Adam Croote, 23, pleaded guilty in March to raping and choking a 10-year-old girl left in his care, and on April 28, he was sentenced to at least 25 years in prison.

Croote — whose childhood was so wrenching that he was invited to the White House at age 7 as a symbol of the plight of missing children — was a known offender with a record when a family in Berne, near Albany, N.Y., asked him to watch their daughter after school one afternoon.

The girl managed to escape the attack as Croote tried to strangle her, the Associated Press reported.

For Croote, the offense was another twist in a tragic tale with local ties.

When Adam Croote was 2, his father, Army PFC Michael Croote, killed his pregnant mother, Wendy Ann Croote, and left the toddler alone with her body inside their mobile home off Kelly Drive at White’s Mobile Home Park No. 26.

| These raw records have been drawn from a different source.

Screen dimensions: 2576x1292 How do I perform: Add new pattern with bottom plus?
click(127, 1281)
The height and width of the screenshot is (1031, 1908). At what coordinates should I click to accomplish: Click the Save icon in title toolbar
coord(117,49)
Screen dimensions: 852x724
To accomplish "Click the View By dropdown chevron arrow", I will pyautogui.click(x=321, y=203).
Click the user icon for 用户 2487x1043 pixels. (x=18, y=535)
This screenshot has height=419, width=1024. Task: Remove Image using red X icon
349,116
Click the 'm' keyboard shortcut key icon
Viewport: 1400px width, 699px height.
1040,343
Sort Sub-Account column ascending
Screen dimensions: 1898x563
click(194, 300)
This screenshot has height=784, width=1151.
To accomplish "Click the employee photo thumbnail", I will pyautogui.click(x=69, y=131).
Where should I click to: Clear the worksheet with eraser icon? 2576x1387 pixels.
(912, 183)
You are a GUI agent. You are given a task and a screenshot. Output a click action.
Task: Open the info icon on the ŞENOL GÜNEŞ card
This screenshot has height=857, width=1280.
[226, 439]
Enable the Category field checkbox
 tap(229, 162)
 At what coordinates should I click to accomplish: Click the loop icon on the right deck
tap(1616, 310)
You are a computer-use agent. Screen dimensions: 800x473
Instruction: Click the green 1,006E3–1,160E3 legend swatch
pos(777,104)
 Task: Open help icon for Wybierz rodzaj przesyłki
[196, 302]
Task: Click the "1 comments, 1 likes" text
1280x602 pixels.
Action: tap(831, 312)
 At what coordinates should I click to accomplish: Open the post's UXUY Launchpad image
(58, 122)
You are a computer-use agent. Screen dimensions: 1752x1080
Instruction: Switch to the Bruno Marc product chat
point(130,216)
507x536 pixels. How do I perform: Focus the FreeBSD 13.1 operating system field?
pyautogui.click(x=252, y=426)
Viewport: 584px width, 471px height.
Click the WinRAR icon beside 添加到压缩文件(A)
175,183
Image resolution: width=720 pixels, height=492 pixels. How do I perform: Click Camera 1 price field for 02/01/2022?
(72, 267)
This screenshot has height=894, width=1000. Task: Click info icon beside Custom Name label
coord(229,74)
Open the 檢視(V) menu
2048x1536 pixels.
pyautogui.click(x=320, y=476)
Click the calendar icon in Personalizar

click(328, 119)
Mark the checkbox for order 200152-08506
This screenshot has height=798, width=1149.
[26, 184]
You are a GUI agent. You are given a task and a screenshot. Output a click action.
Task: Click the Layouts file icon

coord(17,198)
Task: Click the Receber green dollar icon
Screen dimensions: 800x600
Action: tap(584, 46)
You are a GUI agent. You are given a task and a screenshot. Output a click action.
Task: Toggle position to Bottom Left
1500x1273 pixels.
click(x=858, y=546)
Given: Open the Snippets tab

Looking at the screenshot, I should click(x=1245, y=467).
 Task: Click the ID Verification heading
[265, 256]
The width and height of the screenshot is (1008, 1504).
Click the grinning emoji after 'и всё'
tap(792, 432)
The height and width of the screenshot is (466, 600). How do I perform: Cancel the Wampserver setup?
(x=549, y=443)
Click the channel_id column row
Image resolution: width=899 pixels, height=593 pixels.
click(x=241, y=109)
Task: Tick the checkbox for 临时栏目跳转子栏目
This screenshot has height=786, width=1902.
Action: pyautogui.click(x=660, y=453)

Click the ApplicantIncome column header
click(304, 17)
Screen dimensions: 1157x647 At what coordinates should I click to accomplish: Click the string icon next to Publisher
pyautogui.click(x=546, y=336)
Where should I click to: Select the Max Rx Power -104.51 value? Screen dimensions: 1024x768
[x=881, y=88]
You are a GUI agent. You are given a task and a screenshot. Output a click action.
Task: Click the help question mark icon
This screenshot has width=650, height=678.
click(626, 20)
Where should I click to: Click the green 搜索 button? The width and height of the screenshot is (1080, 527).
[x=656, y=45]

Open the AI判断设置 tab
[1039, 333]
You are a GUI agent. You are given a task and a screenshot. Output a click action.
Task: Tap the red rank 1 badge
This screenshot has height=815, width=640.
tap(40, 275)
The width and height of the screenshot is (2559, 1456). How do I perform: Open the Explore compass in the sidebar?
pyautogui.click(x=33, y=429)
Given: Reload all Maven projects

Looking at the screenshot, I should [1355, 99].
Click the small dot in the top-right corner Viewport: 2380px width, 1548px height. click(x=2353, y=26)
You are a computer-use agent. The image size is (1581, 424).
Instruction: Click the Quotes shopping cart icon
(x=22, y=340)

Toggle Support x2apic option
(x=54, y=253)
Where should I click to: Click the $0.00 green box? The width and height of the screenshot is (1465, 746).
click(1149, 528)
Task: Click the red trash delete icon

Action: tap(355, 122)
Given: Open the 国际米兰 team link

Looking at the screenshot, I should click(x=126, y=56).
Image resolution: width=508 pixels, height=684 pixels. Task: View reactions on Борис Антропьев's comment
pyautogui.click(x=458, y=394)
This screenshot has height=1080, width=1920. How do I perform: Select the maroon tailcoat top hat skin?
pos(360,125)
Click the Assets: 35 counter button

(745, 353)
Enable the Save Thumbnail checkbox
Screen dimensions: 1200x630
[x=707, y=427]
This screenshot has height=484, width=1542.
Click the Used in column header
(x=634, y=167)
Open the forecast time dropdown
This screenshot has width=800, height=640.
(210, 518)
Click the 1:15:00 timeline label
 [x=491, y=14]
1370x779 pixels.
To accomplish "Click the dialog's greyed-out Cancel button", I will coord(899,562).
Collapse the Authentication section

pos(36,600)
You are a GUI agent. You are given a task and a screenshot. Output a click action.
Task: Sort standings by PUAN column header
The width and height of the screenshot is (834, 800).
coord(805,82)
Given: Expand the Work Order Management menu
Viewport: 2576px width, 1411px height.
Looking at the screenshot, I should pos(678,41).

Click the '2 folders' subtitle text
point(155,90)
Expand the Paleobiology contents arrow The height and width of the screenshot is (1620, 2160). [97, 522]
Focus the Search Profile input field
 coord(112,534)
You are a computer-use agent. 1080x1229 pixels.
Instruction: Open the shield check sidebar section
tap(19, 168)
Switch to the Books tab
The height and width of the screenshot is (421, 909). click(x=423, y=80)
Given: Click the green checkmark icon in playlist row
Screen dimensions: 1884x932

Hinesville Police Maj. Thomas Cribbs, who was a captain at the time, recalls working the case. The park is now known as Shady Grove.

Cribbs went to the scene early on June 24, 1990, with now Assistant Police Chief Maj. Julian Hodges and retired MACE Capt. Robert W. Higginbotham.

“I recall that the victim, who was lying on a mattress in a living room, she was covered up, and she had been shot in the head,” he said.

Cribbs also recalls Wendy Croote’s autopsy the next day, and how investigators had to locate a private practice doctor in Savannah to estimate the age of the fetus.

According to the case file, the unborn child was a male, about 20 weeks developed.

Cribbs did not recall a child being at the scene, but case documents show 2-year-old Adam Croote was in the home.

“I think he had been removed by the time I got there …,” Cribbs said. “But the case talks about how he was removed and given to the Department of Family and Children Services, and they took care of him until some of his family came and got him.”

Beyond that, the case file makes little mention of the young Adam Croote.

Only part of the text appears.